_Exercise description_
Reproduce every line of the records below word for word, leaving out the pictures.

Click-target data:
--

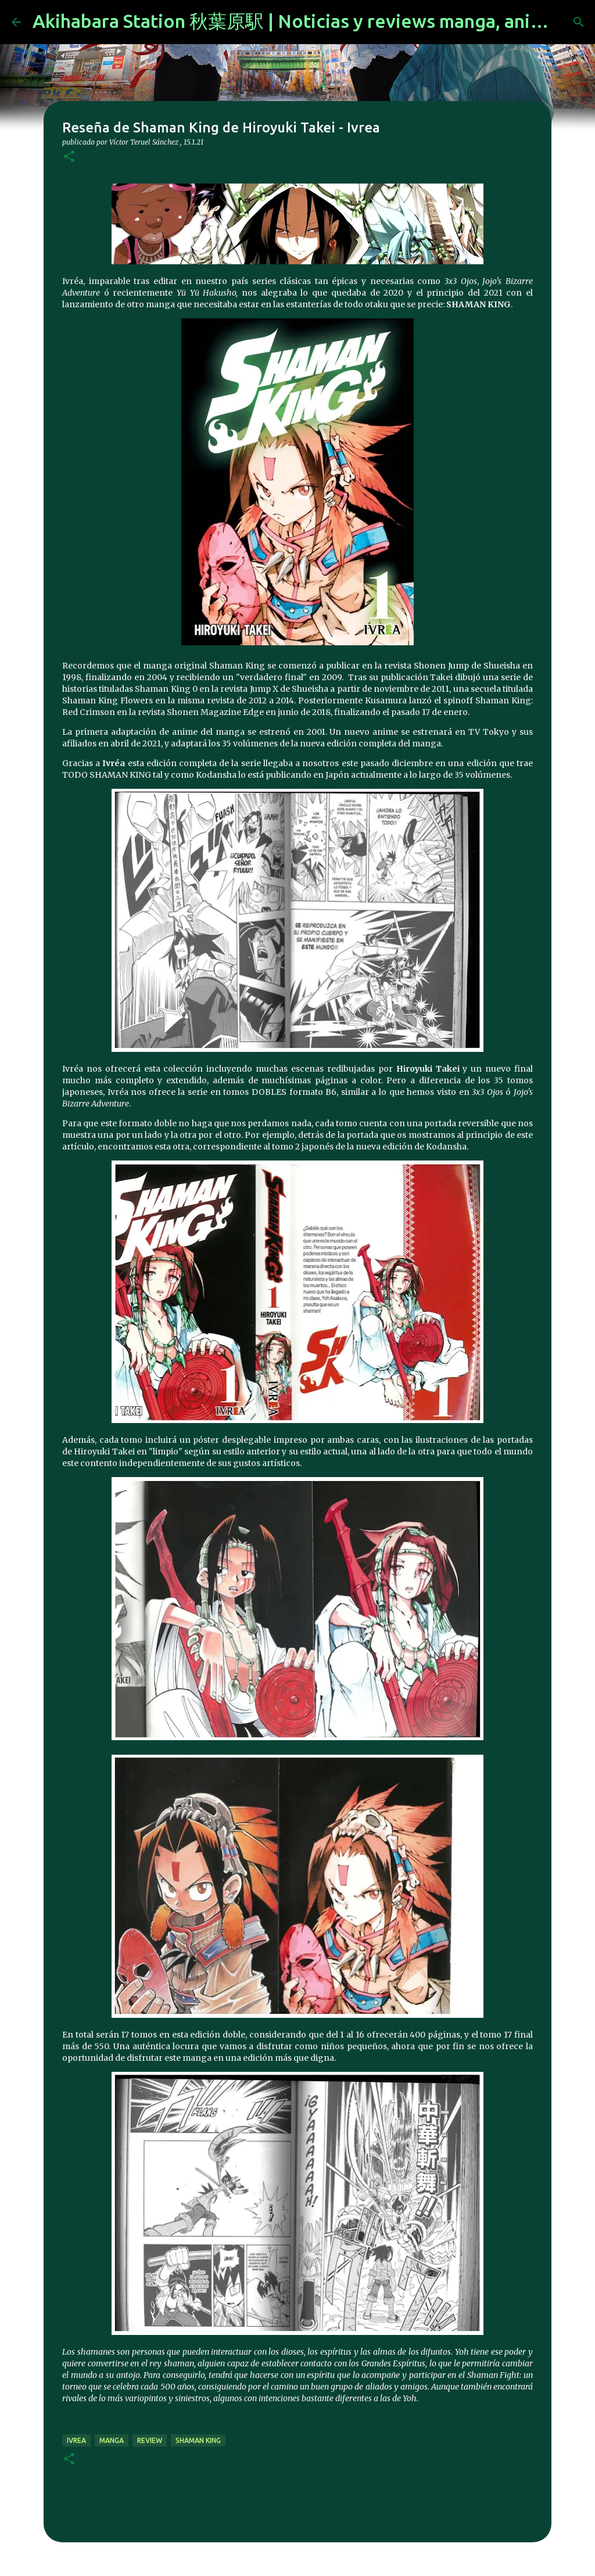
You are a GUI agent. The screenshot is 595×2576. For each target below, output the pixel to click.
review (149, 2440)
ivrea (76, 2440)
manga (111, 2440)
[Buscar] (579, 22)
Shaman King (198, 2440)
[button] (69, 157)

--

_Correct result_
You are a GUI agent. The screenshot is 595×2576. For each target below, output the pixel to click.
review (149, 2440)
ivrea (76, 2440)
manga (111, 2440)
[Buscar] (579, 22)
Shaman King (198, 2440)
[button] (69, 157)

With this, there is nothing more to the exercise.